* PROBLEM DESCRIPTION
Please rewrite the data from the line containing "The width and" through the line containing "The image size is (452, 536). (x=393, y=39)", replacing "domain" with "site" and keeping everything else the same.

═══ DATA SECTION

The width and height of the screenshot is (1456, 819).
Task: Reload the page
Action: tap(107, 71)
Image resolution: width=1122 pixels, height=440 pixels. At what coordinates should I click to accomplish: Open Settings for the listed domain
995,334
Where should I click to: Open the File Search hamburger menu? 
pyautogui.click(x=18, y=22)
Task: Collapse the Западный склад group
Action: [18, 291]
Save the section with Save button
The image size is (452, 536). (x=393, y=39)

══════
═══ DATA SECTION

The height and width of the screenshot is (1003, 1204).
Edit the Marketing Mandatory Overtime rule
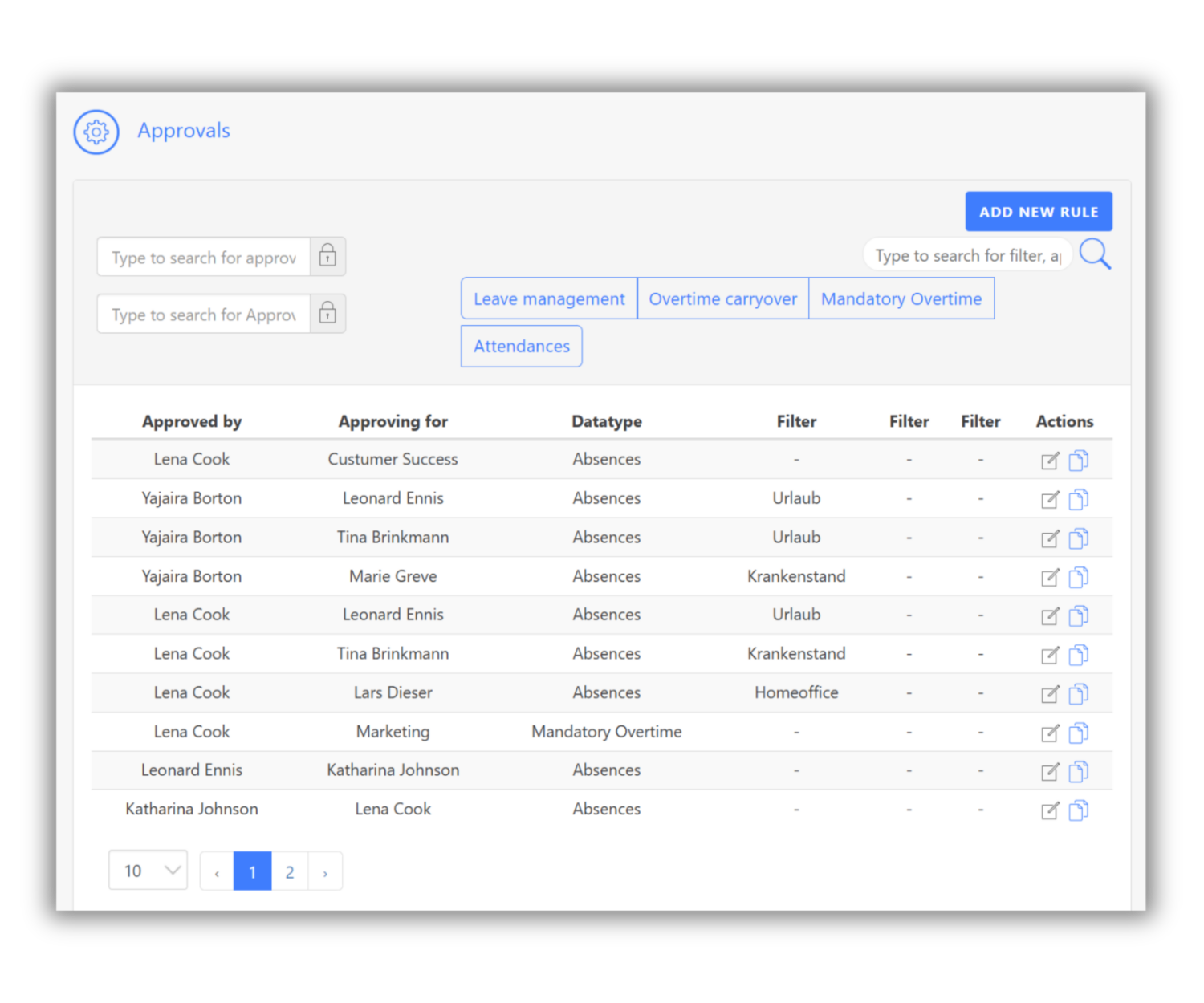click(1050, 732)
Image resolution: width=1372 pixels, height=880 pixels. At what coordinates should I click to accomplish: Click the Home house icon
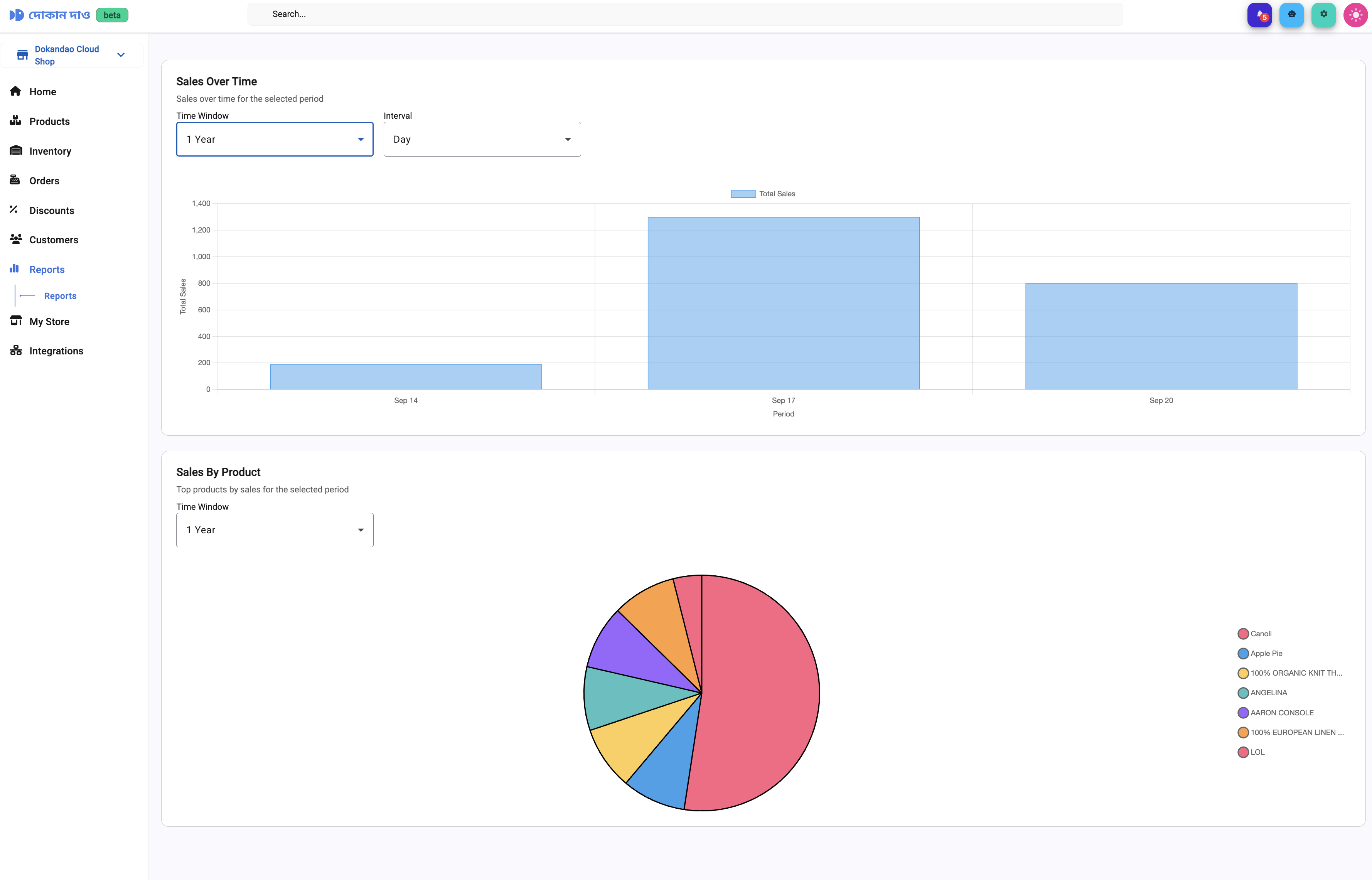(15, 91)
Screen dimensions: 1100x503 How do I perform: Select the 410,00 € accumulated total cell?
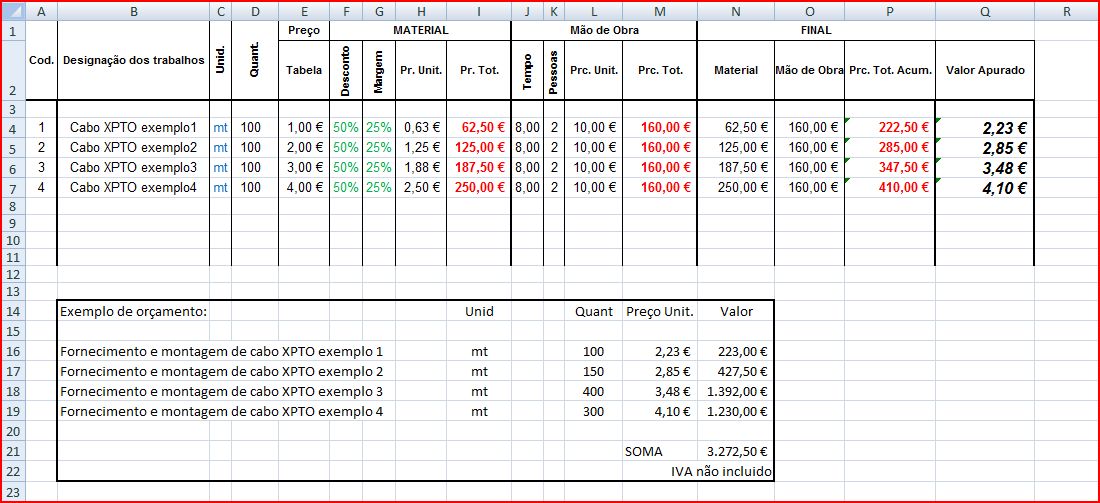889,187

══════
═══ DATA SECTION

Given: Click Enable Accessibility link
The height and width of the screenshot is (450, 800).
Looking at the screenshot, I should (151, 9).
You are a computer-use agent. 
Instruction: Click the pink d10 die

══════

* SOLUTION TO THIS EXERCISE
The width and height of the screenshot is (1456, 819).
Task: Reload the page
Action: tap(107, 71)
Image resolution: width=1122 pixels, height=440 pixels. At what coordinates should I click to accomplish: Open Settings for the listed site
995,334
Where should I click to: Open the File Search hamburger menu? 
pyautogui.click(x=18, y=22)
Task: Collapse the Западный склад group
Action: [18, 291]
Save the section with Save button
The image size is (452, 536). (x=393, y=39)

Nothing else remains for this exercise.